• GOAL OF THE EXERCISE
Reproduce exactly, and only, the lines below from the one containing "Task: Select portrait page orientation" through the one containing "714x357 pixels.".

• SOURCE DATA
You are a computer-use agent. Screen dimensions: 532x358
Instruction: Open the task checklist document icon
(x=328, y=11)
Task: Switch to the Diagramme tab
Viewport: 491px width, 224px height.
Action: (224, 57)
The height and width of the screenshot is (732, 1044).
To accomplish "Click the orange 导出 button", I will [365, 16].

* * *

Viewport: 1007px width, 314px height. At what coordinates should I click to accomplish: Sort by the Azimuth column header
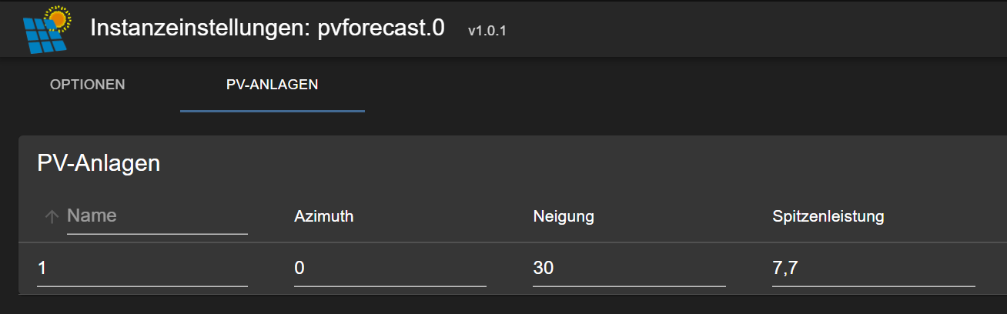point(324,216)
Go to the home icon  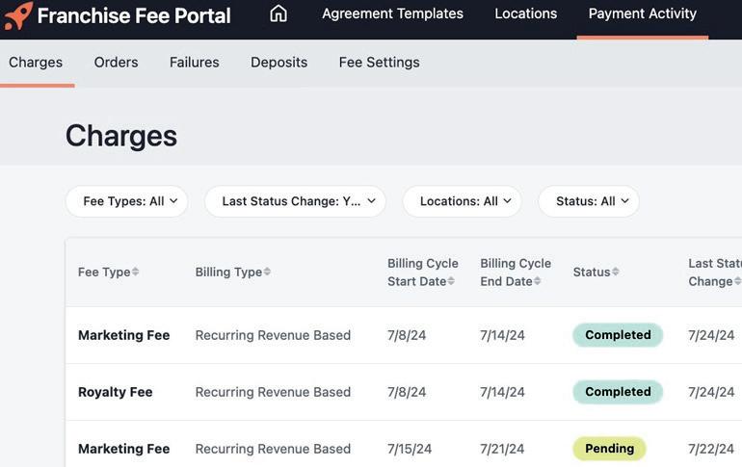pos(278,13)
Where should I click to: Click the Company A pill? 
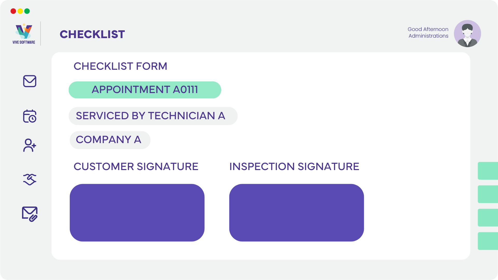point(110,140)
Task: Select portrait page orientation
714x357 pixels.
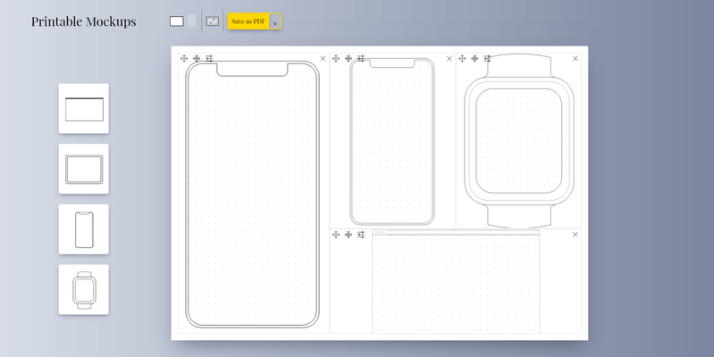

* * *

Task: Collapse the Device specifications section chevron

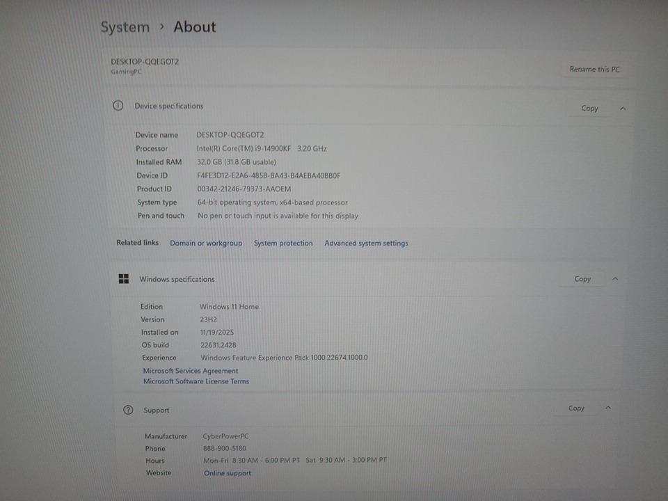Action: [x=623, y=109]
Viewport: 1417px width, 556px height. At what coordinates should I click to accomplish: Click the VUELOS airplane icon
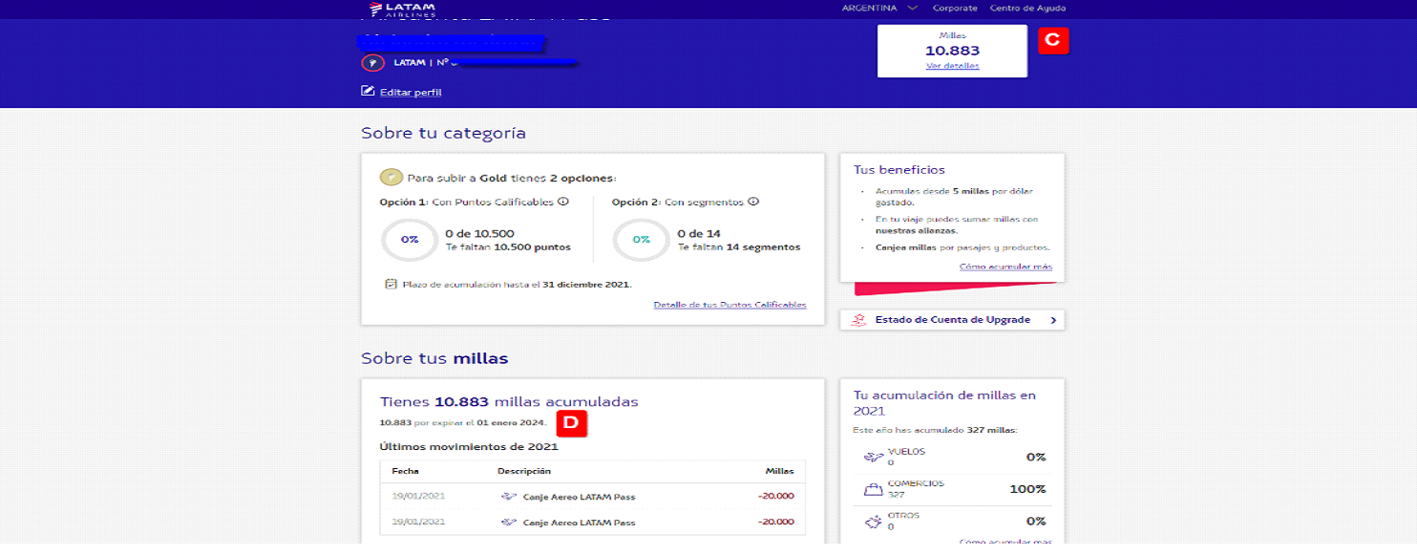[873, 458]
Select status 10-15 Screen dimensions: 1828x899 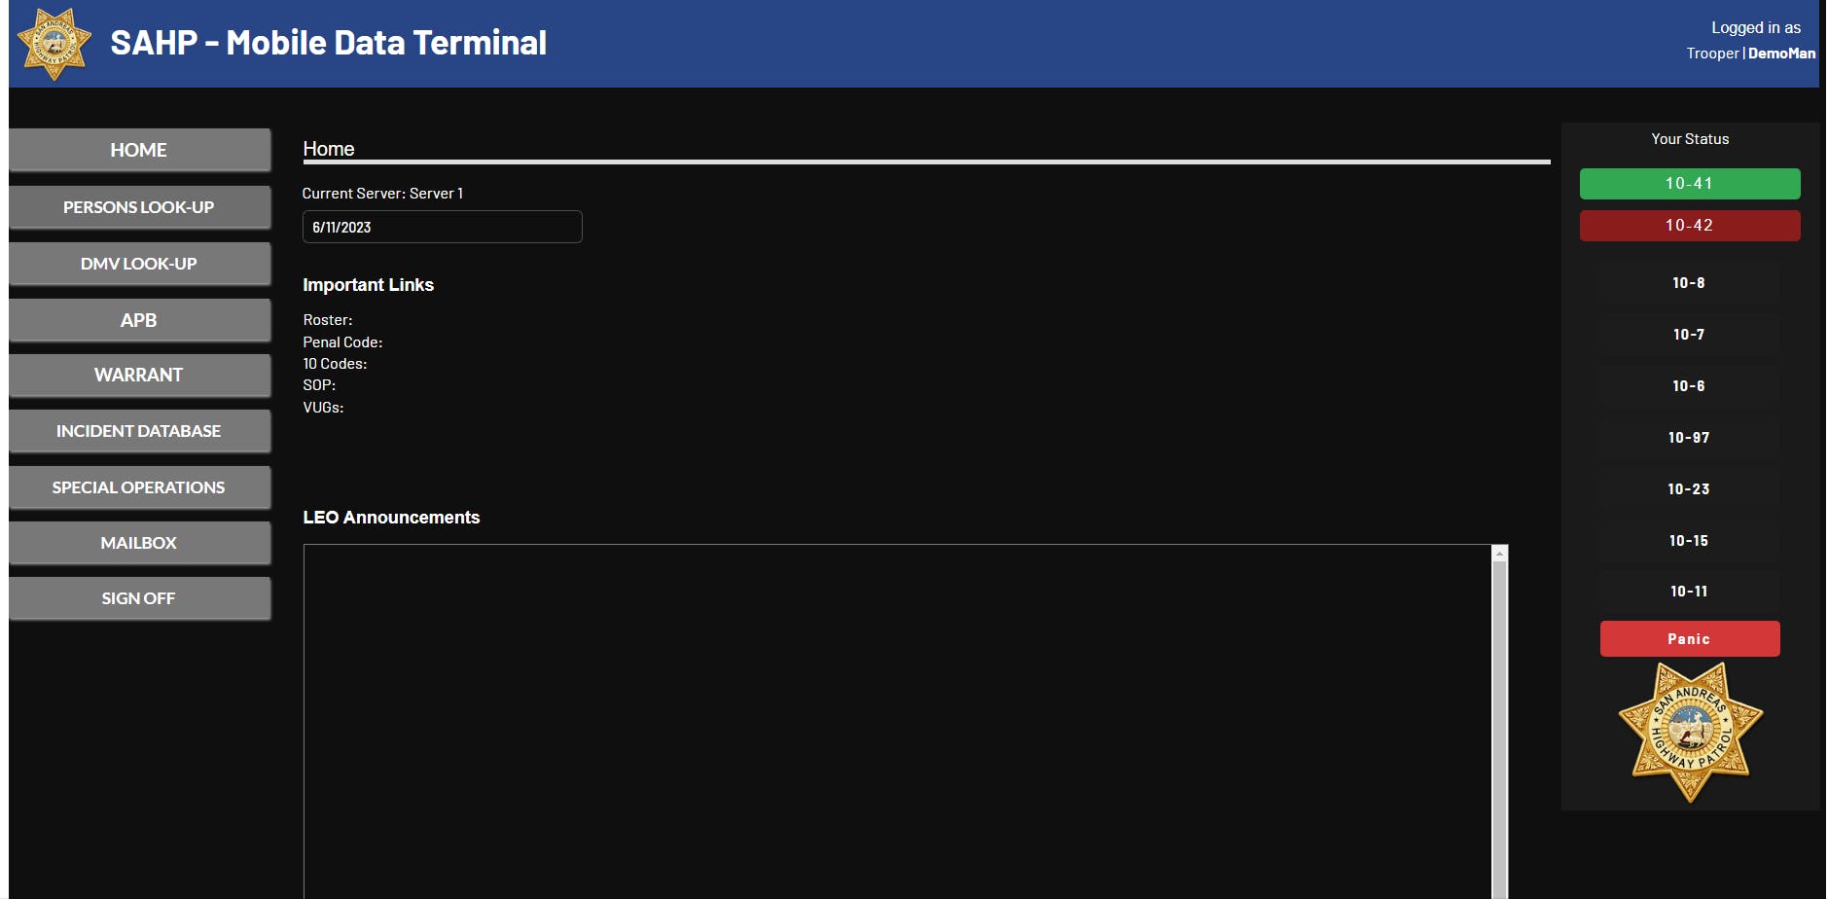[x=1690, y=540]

• TASK SOLUTION
Task: Select portrait page orientation
714x357 pixels.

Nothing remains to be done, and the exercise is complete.